It’s one thing knowing that biodiversity matters. The hard part for most of us is knowing what it looks like locally and how we can possibly help.
That’s where botanist David Jinks comes in. With more than 30 years of local research and experience in our botanical landscape, David, who heads Gold Coast Botany, has identified species ‘hidden’ so well that others haven’t recognised them—or known which were endangered.
For instance, he discovered a new species of ancient rainforest tree at Springbrook, now named after him—Eucryphia jinksii. We can learn from David when he speaks at Gecko Talks, at Currumbin RSL on Wednesday, November 28.
He’ll outline some threatened plant species in the context of biodiversity, what they look like and what we can do to help their long-term survival. As a practical botanist, he’ll explain using local case studies.
Sadly, David points out, Australia is one of the world’s leading places of biodiversity loss, and the Gold Coast is an important and little known hot-spot of biodiversity of global importance.
David has extensive industry, government and community involvement including projects as diverse as Currumbin’s award-winning Ecovillage, to the Hinze Dam extension.

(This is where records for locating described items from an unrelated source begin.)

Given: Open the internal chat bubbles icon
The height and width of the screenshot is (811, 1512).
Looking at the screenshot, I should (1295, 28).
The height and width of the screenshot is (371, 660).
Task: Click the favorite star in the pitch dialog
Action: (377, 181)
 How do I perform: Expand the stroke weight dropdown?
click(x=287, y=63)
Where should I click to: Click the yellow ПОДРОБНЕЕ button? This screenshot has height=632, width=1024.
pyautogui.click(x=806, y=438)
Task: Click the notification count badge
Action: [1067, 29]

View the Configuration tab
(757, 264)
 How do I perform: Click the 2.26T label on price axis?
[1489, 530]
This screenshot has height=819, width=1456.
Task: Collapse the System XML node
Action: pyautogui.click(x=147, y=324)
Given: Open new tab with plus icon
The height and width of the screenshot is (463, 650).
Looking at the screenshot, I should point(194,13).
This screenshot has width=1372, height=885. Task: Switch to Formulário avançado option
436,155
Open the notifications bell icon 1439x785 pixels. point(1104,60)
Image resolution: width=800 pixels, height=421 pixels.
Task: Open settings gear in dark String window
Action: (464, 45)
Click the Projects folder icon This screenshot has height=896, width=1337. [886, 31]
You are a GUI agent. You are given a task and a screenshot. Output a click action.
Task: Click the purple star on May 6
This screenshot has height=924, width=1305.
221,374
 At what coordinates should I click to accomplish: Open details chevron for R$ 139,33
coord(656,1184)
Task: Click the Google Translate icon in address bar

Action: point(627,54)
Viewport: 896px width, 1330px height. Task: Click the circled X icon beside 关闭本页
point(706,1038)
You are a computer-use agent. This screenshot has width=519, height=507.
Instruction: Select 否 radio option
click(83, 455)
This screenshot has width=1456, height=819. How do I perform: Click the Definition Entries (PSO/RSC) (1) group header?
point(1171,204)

David received high praise from Germaine Greer when she famously restored her 60 ha of rainforest near Natural Bridge: ‘I placed myself under the guidance of the expert on the rainforests of the Shield Volcano Group, David Jinks. He was uncompromising.’
This is the perfect way to learn what plant ‘biodiversity’ really looks like on the Gold Coast. Gecko Talks is on Wednesday, November 28 at Currumbin RSL.
Everyone’s welcome and it’s free. Come early and buy a delicious RSL meal.